I really do think that there are a great many uneducated morons out there. Some go to college to just booze, get addle-brained and study journalism. Study “journalism”???
nakedintherosesnakedintherosesnakedintheroses…..
Erm. Firstly, if you are going to have a secret identity of any kind then you need a good secure base that people cannot just walk in and out of. Secondly, you need cash. Thirdly, you need to be able to have the time to dash off and do your work. Fourthly, you need to have friends in high places who will help you cover up any potential scandal or rumours. Police Commissioners, Home Secretary, owners of newspapers -all well off and many landed gentry or lords “back in the day”. “What we do is of no concern to the great unwashed”

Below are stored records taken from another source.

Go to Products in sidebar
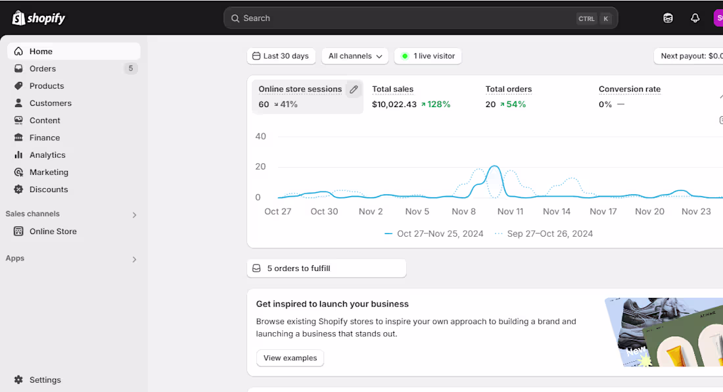This screenshot has height=392, width=723. click(47, 86)
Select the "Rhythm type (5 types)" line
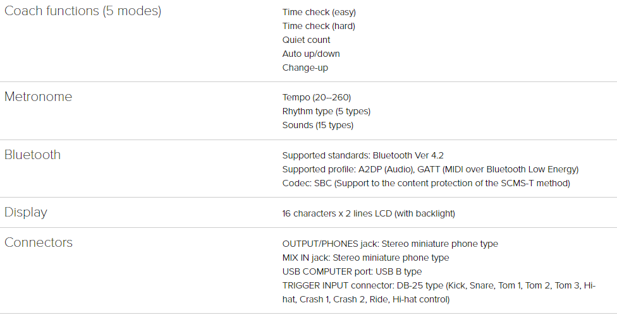 point(326,111)
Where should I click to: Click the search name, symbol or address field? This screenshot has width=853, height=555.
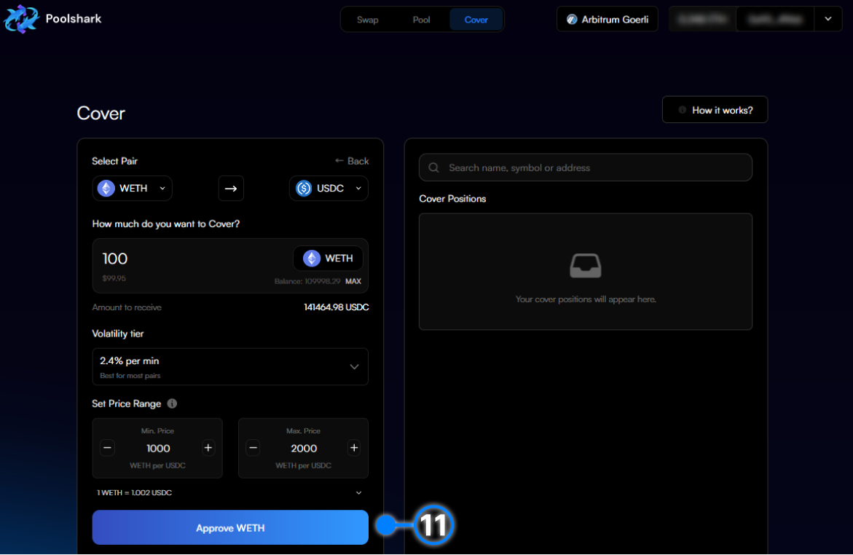(x=594, y=168)
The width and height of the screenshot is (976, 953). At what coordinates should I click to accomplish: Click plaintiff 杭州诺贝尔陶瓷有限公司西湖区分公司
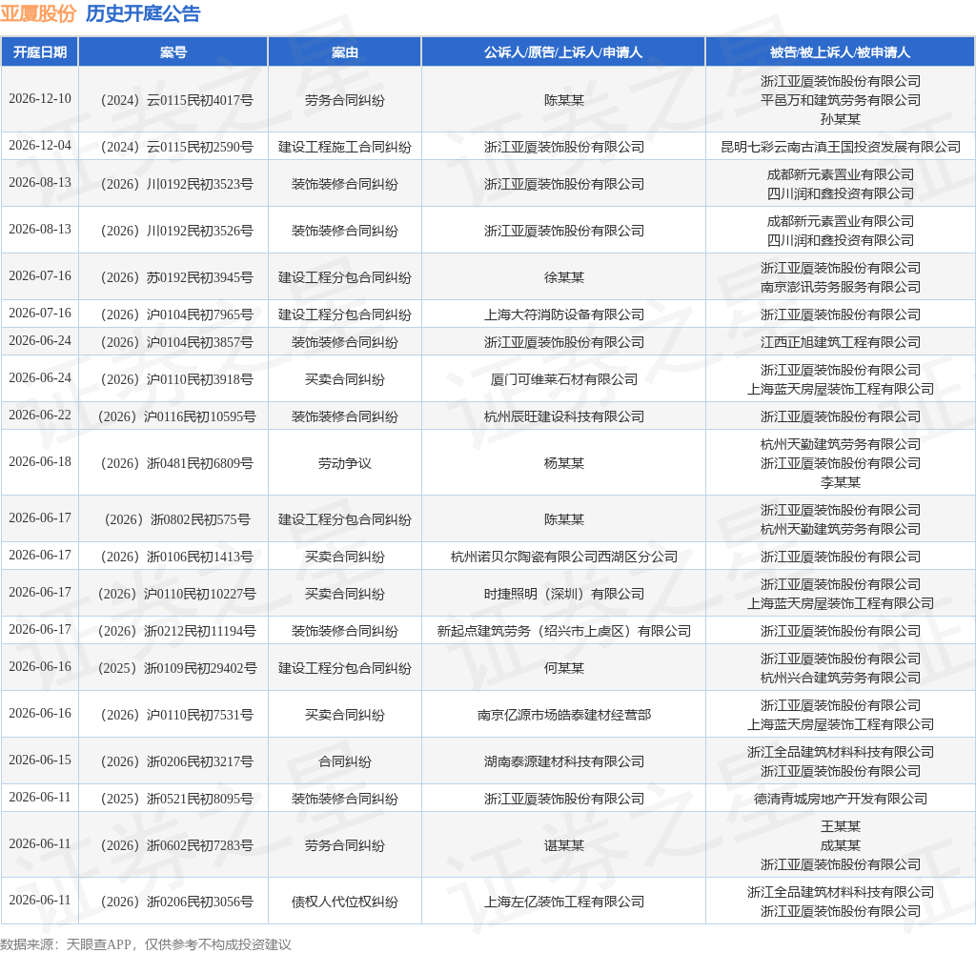[564, 557]
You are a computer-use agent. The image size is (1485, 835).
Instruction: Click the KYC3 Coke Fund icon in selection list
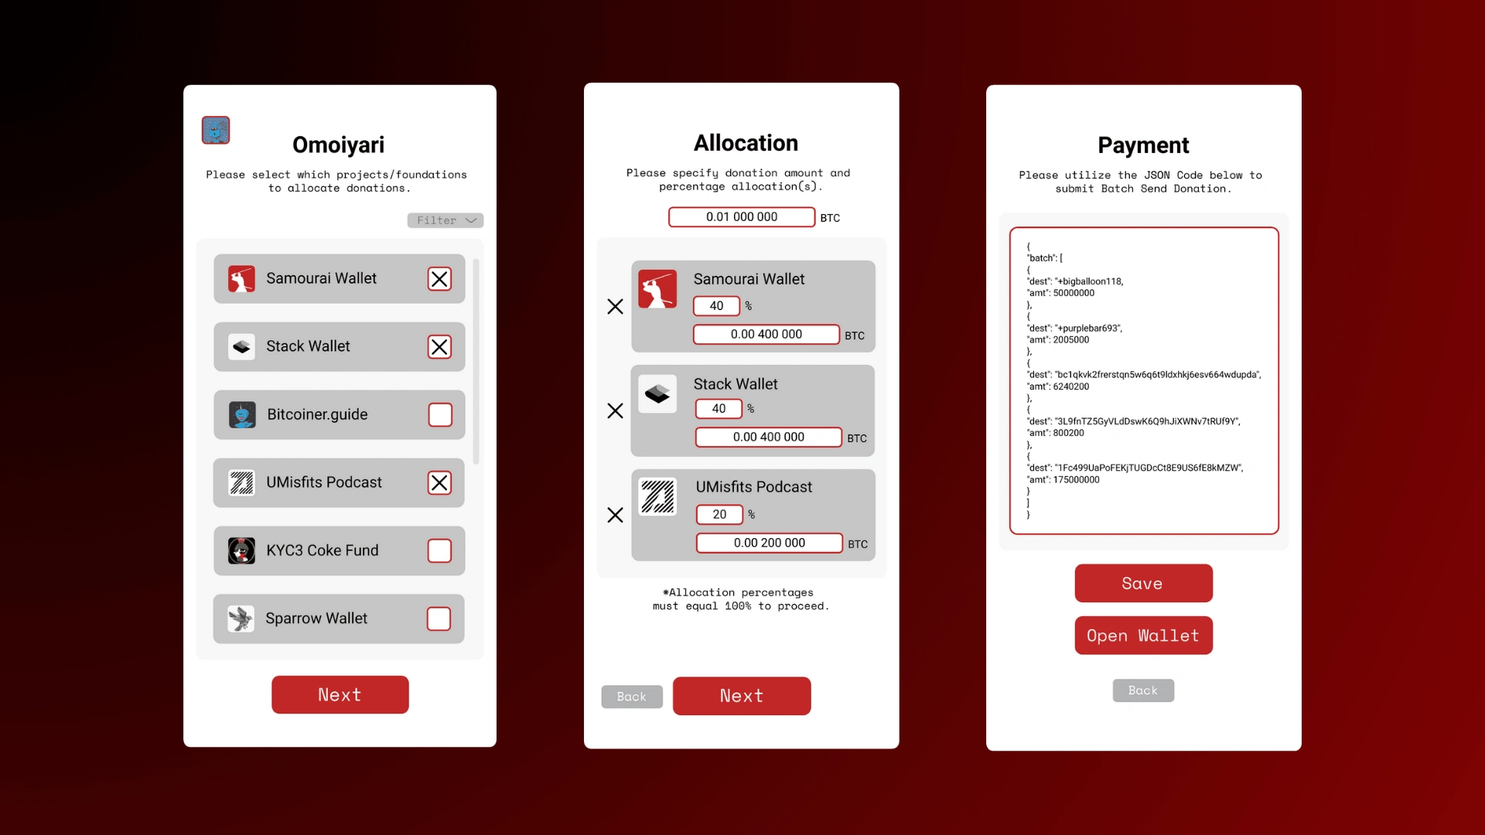pyautogui.click(x=242, y=550)
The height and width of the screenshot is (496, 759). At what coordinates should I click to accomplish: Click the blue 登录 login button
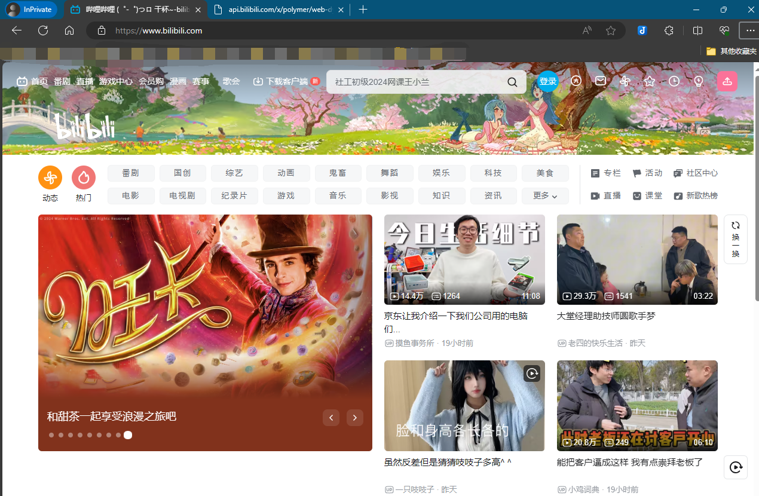pos(547,81)
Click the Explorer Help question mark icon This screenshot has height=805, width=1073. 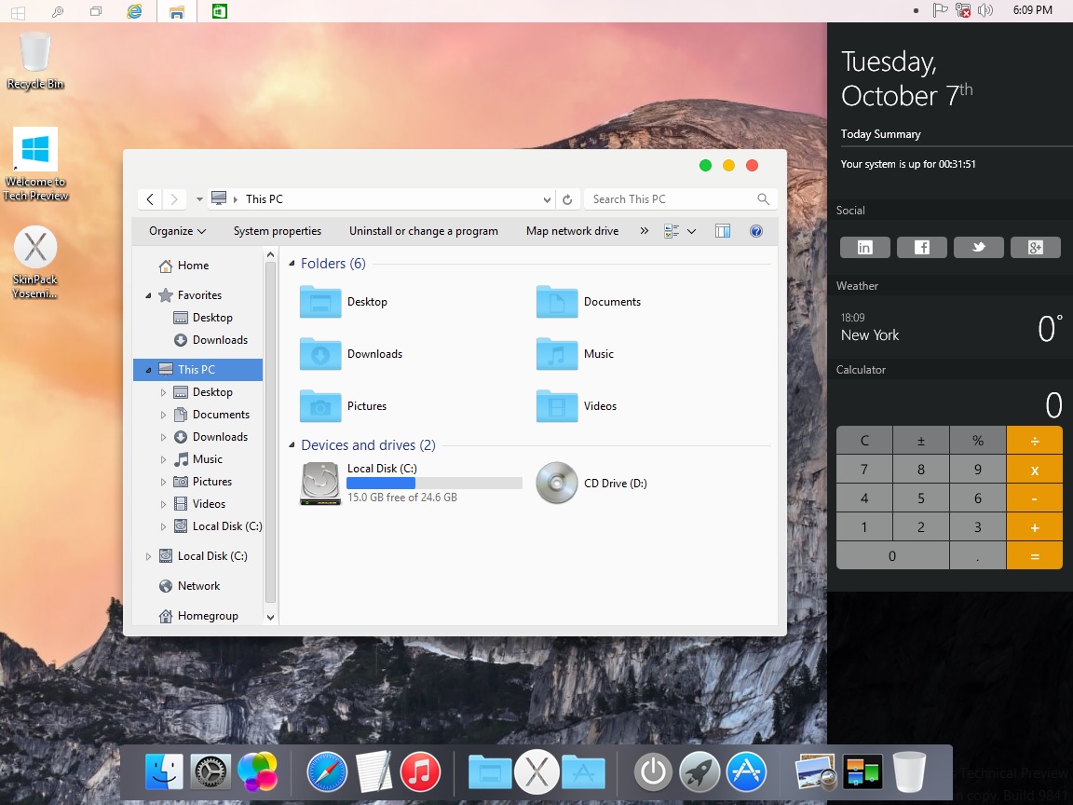(x=756, y=230)
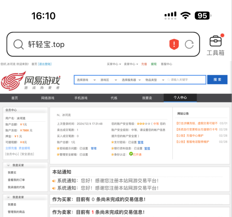Switch to the 手机游戏 navigation tab

81,98
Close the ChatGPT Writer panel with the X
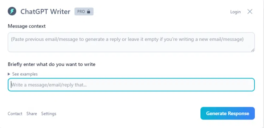 pyautogui.click(x=250, y=11)
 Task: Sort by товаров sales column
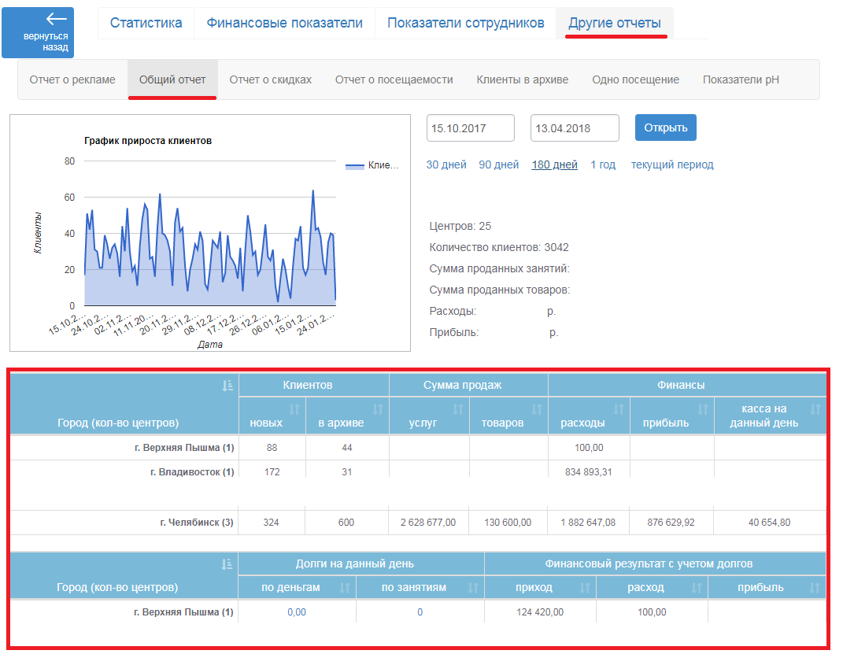537,409

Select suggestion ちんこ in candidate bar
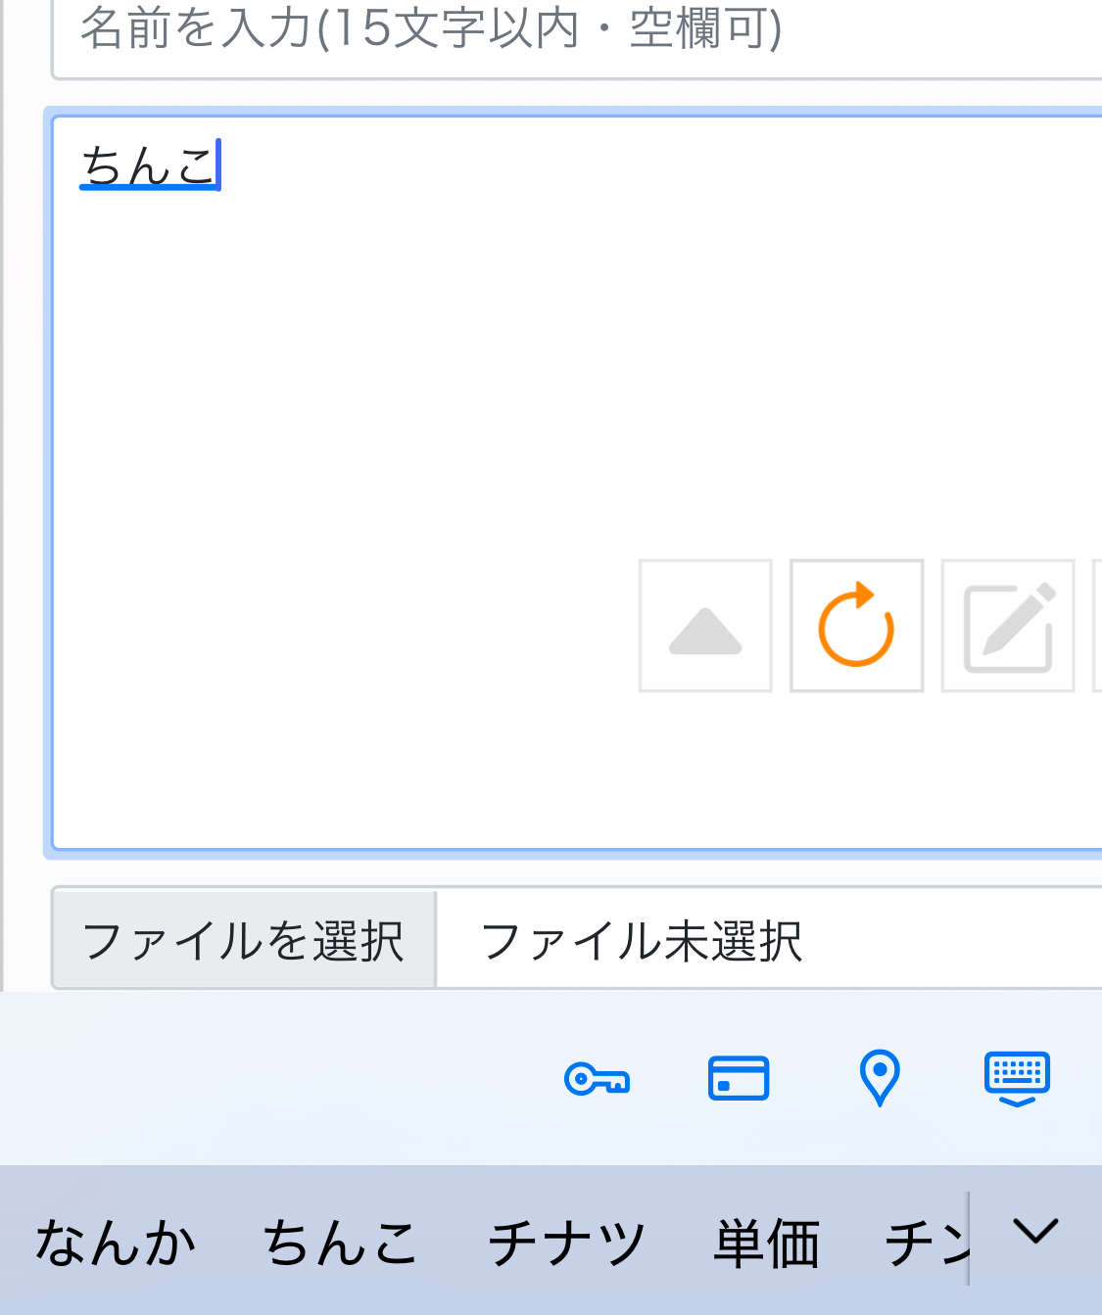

I quote the great Lady Bracknell from a book entitled The Importance Of Being Earnest, by some newbie called Oscar Wilde:
Lady Bracknell: “I do not approve of anything that tampers with natural ignorance. Ignorance is like a delicate exotic fruit; touch it and the bloom is gone. The whole theory of modern education is radically unsound. Fortunately in England, at any rate, education produces no effect whatsoever. If it did, it would prove a serious danger to the upper classes, and probably lead to acts of violence in Grosvenor Square.”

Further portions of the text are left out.